To the extent Plaintiff's claim for back pay could be construed as either a claim for less than $10, 000, thus providing this Court concurrent jurisdiction under the "Little Tucker Act, " or a non-monetary claim for injunctive relief only under the APA, this Court also lacks jurisdiction to address these claims because Plaintiff commenced this action long after the applicable six-year statute of limitations had expired. All civil actions against the United States, including claims seeking to correct the discharge designation of former service members, are subject to a six-year statute of limitations. See 28 U.S.C. §2401(a) ("every civil action commenced against the United States shall be barred unless the complaint is filed within six years after the right of action first accrues."); Kendall v. Army Bd. for Corr. of Military Records, 996 F.2d 362, 365-66 (D.C. Cir. 1993). Such a claim accrues and the statute of limitations begins to run upon the claimant's discharge and/or separation from active duty status. Kendall, 996 F.2d at 365-66; Singleton v. Dep't of Army, 2007 WL 2601934, at *2 (D.D.C. Sept. 6, 2007); Martinez v. United States, 333 F.3d 1295, 1303 (Fed. Cir. 2003), cert. denied, 540 U.S. 1177 (2004); Jarrett v. White, 2002 WL 1348304, at *4 (D. Del. June 17, 2002) (holding that a serviceman's Tucker Act claim accrued at the time of his discharge); June v. Secretary of the Navy, 557 F.Supp. 144, 148 (M.D. Pa. 1982) (holding that serviceman's APA claim challenging his discharge accrued at time of discharge). Further, the statute of limitations is not tolled while a claimant seeks permissive administrative review by the military records of correction. Martinez, 333 F.3d at 1311-1312.
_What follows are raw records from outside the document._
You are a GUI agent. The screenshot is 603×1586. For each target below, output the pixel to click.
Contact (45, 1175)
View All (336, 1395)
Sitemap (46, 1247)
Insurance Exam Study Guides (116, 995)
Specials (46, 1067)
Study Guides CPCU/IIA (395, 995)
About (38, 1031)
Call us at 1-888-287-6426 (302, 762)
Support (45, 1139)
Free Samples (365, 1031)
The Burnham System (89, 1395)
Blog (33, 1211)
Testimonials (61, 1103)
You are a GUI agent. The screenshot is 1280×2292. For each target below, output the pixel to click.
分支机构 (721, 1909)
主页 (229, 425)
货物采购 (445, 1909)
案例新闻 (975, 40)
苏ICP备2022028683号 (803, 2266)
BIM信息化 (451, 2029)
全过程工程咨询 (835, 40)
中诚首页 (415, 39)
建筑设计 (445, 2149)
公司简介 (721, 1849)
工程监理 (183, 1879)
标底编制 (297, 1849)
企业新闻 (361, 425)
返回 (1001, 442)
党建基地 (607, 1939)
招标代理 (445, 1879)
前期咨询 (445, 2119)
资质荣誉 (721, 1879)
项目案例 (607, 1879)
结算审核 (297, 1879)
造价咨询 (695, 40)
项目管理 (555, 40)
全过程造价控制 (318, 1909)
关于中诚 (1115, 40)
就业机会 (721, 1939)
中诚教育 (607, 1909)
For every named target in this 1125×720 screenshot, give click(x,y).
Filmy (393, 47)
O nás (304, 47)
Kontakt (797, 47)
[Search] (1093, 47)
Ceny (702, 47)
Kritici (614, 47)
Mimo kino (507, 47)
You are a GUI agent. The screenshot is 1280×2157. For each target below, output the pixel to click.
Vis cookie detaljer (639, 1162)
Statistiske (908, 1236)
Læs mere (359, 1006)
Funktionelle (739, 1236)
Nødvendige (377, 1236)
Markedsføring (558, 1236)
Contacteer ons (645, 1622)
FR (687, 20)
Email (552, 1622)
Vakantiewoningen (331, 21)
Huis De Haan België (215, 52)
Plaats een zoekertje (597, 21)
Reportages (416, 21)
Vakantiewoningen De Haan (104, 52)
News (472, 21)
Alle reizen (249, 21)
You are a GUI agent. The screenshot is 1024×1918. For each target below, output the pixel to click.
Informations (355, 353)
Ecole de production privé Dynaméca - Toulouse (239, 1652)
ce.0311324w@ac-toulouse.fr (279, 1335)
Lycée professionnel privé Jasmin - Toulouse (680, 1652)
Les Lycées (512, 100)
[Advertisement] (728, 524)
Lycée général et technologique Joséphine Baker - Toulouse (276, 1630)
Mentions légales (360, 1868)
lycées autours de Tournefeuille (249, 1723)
Here, Plaintiff alleges that his discharge was wrongfully categorized as "other than honorable" on May 8, 1969; the date the applicable six-year statute of limitations began to run. Therefore, Plaintiff was required to file his discharge-based claim by May 7, 1975. Plaintiff, however, did not file his underlying claim until September 23, 2013, more than thirty-eight (38) years after the statute of limitations expired. Because Plaintiff failed to bring his claims within six years of their accrual, this Court lacks jurisdiction over the claims. See Barren by Barren v. U.S., 839 F.2d 987, 992 (3d Cir. 1988) (holding that "the running of the statute of limitations on an action brought against the United States is a jurisdictional defect...."); Deakyne v. Dep't of Army Corps of Engineers, 701 F.2d 271, 274 n. 4 (3d Cir. 1983) ("The running of a statute of limitations on an action against the United States... deprives the court of jurisdiction."); U.S. v. Sams, 521 F.2d 421, 428 n. 39 (3d Cir. 1975) (quoting the Fifth Circuit: "[f]ailure to bring an action within the time specified under the Tucker Act does not merely provide the government with a waivable defense to the action, but deprives the district court of jurisdiction to hear the action at all.").[3]


For the foregoing reasons, Defendant's motion to dismiss is granted, and this matter is dismissed for lack of subject matter jurisdiction. An order consistent with this memorandum opinion follows.